***** INFORMATION *****

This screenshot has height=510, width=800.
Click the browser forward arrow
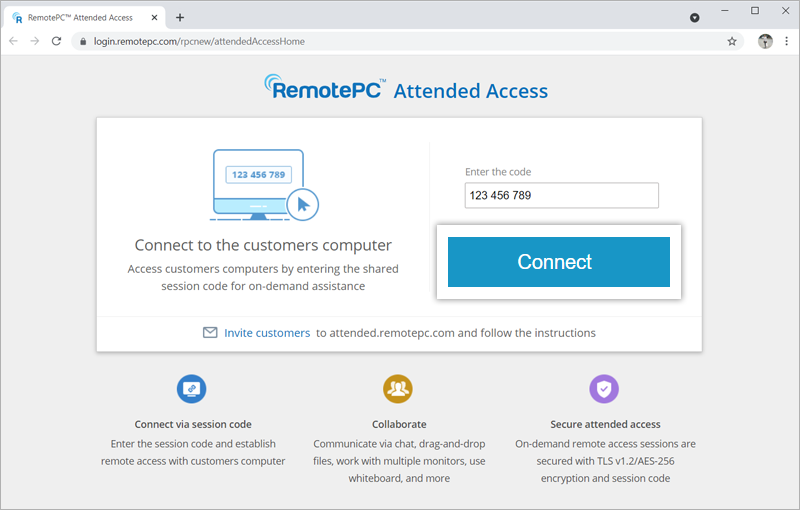(35, 41)
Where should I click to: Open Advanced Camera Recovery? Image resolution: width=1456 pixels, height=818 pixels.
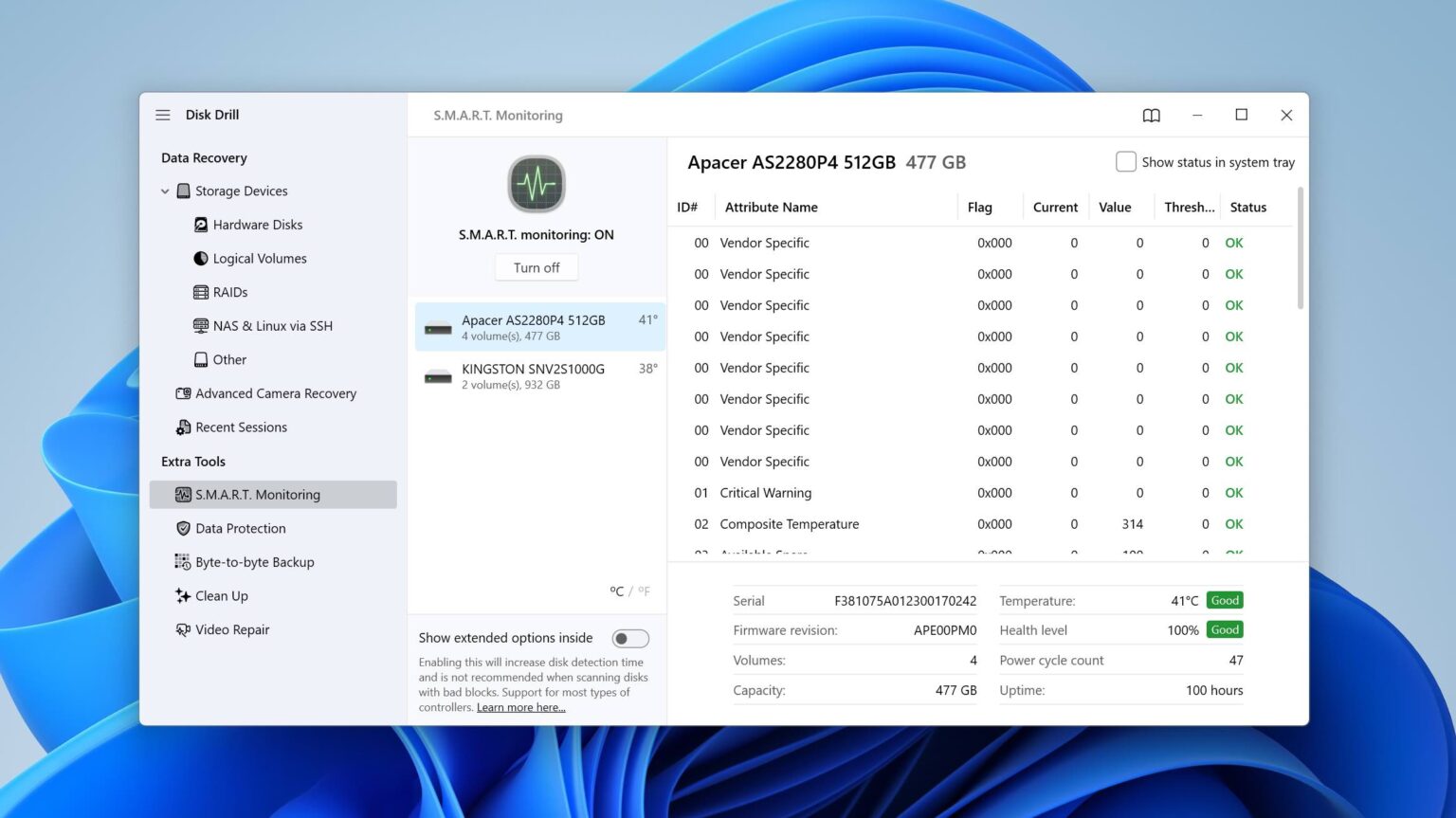click(x=266, y=393)
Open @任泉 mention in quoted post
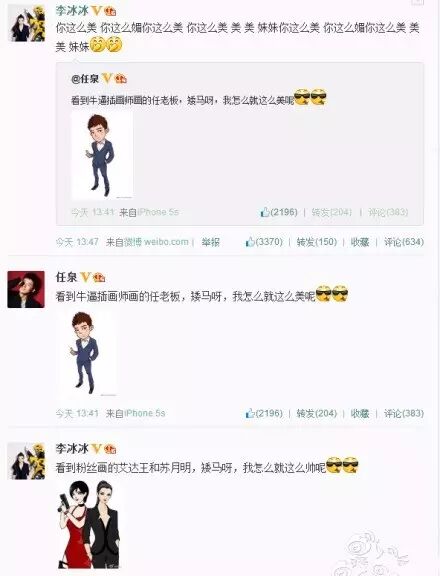This screenshot has height=576, width=440. (x=85, y=78)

*****

REQUIRED WORK: The copy you give must repeat each record character for character, but it must not include the pictures.

SOLUTION TO THIS TASK:
This screenshot has height=510, width=800.
Click the browser forward arrow
(35, 41)
Where should I click to: Open Advanced Camera Recovery? Image resolution: width=1456 pixels, height=818 pixels.
click(x=266, y=393)
Open @任泉 mention in quoted post
This screenshot has height=576, width=440. (x=85, y=78)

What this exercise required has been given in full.